Posts Tagged ‘financial crisis’

The Modern Banking Crisis

March 3, 2010

I thought I understood the basics of the 2009 financial crisis, but I did not understand how bad subprime mortgages could bring the entire US financial system to its knees.  Well, browsing Greg Mankiw’s site today, he linked to an interesting paper by Yale economist Gary Gorton answering these very questions.  I highly recommend everyone read, but here I will summarize the basic ideas.

First Gorton explains that basically all banking crises work the same way: too many investors want to withdraw their deposits from the banks which cannot cover all of the withdrawals.  This type of crises is probably as old as banks themselves.  Banks lend out a certain percentage of deposits, so if there is a panic, not everyone can get their money back.  This financial crises is similar, but less tangible, because it involves an unregulated banking system used by institutional investors and not average individuals.

The Repo market has been growing steadily for the past 30 years.  It is basically an unregulated market where institutions can deposit and borrow money outside of the normal banking system.  Because there is no FDIC for this market, deposits are backed by collateral, which is how most US banks worked pre-1930.  This collateral is longer term, secure investments such as bonds and other securities.

Why is there demand for such a market?  As Gorton explains it, imagine you are an institutional investor and you need a secure short-term (overnight) interest-gaining deposit for $100 million.  You cannot deposit this at the local bank, FDIC will only cover $100k, so you must go to another banking system.  Now imagine you are a bank with mortgages trickling in cash.  You can package these mortgages and sell them to add immediate cash to your bottom line.  These securities can then be used by as collateral for a Repo deposit.  Both parties have benefited from the Repo market and it has been growing accordingly, but because it is so unregulated, no one really knows how large it became!  Estimates are at around $12T, which means there should be at least that much in collateral for it to function properly.  To give you an example of how large that is, the entire US GDP for 2009 was $14.2T.

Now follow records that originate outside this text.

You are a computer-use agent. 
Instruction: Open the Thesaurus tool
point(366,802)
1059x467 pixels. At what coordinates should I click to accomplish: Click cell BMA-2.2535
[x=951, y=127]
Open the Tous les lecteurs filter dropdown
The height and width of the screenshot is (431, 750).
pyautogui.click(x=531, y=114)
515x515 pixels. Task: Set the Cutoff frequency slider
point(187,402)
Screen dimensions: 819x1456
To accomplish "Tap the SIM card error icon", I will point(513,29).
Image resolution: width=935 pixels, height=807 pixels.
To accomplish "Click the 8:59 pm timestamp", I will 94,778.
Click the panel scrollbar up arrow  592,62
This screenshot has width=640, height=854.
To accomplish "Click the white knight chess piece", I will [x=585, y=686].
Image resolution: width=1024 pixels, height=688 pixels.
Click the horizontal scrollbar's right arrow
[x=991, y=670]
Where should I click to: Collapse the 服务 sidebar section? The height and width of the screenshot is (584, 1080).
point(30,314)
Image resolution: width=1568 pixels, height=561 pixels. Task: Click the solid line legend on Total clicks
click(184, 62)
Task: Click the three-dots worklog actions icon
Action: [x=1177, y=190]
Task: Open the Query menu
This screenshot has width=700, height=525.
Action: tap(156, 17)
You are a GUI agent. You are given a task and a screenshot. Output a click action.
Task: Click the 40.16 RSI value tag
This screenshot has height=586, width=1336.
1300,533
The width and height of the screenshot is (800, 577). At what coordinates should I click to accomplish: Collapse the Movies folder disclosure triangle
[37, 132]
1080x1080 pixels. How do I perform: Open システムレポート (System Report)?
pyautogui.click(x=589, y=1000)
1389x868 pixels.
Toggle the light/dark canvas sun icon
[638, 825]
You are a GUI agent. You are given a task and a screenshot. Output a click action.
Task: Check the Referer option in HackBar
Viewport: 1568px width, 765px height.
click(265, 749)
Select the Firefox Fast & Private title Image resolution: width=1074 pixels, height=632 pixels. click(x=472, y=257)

This is where the subprime mortgages come in.  While subprimes are a small percentage of the total mortgage-security market ($1.2T out of $20T total), no one knew which securities were contaminated by them.  Gorton compares this to an E. coli scare where all ground beef is shunned even though only a small percentage is actually contaminated.  The Repo market became the target of a panic because the collateral used for deposits became suspect.  There was a run on  Repo banks which could not possibly honor all of the withdrawals (he estimates a deficit of $2T).  The US Government was forced to step-in and bail out some of the crippled banks while many others simply failed.

So while this crisis may seem extraordinary at first, when compared with the history of banking it can bee seen as the same old story repeating itself.  There is much more detail and references in the paper, including some nice graphs, so check it out.

Update 9/7/2010: Ben Bernake references Gorton’s research into the financial crisis in his testimony before before the Financial Crisis Inquiry Commission.